Los gobernadores que apoyaron la toma del poder de Peña Nieto, tras la trampa urdida por el líder del PRI, Humberto Moreira, y le garantizaron la candidatura presidencial, comenzaron a caer por sus abusos. Javier Duarte, en Veracruz; Roberto Borge, en Quintana Roo, y Cesar Duarte, en Chihuahua, se convirtieron en íconos de la corrupción peñista, donde el presidente ocupó el primer sitio al nunca admitir que la 'casa blanca' había sido un caso de conflicto de interés y dejar crecer la percepción de impunidad.
A las limitaciones conceptuales del presidente en temas de ética, como el no distinguir ilegalidad –corrupción– de ilegitimidad –conflictos de interés–, se le sumó su escasa visión de Estado.
La más dañina, la estrategia de seguridad. Aprobó, a partir de diagnósticos superficiales y equivocados, suspender el combate a los cárteles de la droga del sexenio anterior, y optar por el camino de la prevención.
Nunca arrancó la prevención y dejaron que los cárteles se reorganizaran, rearmaran y fortalecieran durante ocho meses. Cuando la inercia del combate en el sexenio anterior se acabó, la cifra de homicidios dolosos creció, rompiendo cada mes el récord histórico del anterior.
La ineficiencia del gobierno de Peña Nieto galvanizó las denuncias de corrupción. Los agentes económicos se sintieron agraviados por Peña Nieto y proveyeron de altoparlantes a los reclamos contra esos actos que incendiaron a las clases medias, a las que se sumaron las de menores ingresos por los incrementos de precios y el encarecimiento de la vida, que fueron respondidos por el presidente con spots y discursos de que sus beneficios se verían en el futuro y lo agradecerían. Mientras tanto, exigía que lo comprendieran.

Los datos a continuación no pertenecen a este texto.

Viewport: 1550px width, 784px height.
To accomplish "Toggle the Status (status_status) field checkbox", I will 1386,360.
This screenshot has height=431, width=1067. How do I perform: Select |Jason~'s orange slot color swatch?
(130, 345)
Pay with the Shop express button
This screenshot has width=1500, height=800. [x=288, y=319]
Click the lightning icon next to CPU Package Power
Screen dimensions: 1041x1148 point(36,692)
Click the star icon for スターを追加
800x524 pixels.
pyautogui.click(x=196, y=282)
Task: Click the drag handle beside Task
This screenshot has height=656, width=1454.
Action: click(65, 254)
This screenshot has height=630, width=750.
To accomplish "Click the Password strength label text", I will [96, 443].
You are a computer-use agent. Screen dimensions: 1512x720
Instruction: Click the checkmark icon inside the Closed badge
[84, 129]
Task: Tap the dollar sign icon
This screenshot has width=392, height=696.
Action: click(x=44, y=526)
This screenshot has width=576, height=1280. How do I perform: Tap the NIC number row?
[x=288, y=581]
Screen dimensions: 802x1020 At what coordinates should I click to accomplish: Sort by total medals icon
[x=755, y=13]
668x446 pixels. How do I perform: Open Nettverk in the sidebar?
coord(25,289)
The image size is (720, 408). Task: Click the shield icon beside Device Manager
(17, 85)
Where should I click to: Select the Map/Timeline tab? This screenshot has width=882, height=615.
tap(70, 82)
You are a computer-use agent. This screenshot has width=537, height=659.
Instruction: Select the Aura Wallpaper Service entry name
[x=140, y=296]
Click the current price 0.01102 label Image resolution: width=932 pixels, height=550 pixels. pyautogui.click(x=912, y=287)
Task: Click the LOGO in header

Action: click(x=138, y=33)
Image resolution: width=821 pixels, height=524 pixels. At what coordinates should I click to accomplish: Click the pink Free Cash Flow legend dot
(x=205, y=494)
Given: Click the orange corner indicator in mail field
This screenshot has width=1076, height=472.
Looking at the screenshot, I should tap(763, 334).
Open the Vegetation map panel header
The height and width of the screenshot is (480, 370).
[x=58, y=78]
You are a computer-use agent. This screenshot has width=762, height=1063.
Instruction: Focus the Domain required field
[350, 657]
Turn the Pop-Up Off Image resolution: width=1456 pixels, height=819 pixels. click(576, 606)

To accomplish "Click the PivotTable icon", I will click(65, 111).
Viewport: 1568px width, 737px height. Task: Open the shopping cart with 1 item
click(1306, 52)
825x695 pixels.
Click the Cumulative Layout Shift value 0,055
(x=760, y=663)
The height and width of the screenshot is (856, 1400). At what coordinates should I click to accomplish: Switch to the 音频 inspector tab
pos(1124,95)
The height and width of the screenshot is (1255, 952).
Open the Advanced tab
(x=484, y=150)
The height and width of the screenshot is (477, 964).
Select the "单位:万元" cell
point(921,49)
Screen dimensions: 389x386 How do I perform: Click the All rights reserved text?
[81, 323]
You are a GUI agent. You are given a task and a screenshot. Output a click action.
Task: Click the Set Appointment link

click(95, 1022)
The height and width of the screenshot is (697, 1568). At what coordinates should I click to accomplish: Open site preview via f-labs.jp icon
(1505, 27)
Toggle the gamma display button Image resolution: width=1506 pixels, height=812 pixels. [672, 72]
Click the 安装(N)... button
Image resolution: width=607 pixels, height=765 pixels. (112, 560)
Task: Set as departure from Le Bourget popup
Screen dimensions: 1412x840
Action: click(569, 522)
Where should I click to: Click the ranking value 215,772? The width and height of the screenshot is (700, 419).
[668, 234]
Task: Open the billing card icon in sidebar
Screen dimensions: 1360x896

La receta probablemente era la adecuada, pero el paciente no iba a vivir para verlo. ¿Cómo llegamos a esto? Así, con un gobierno cuyo manejo y comunicación política, así como su administración de expectativas, son quizás las peores que se han tenido.
De manera natural, el electorado se corrió al campo de quien representa la oposición natural a Peña Nieto, que es lo que se anticipa será confirmado el próximo domingo en las urnas.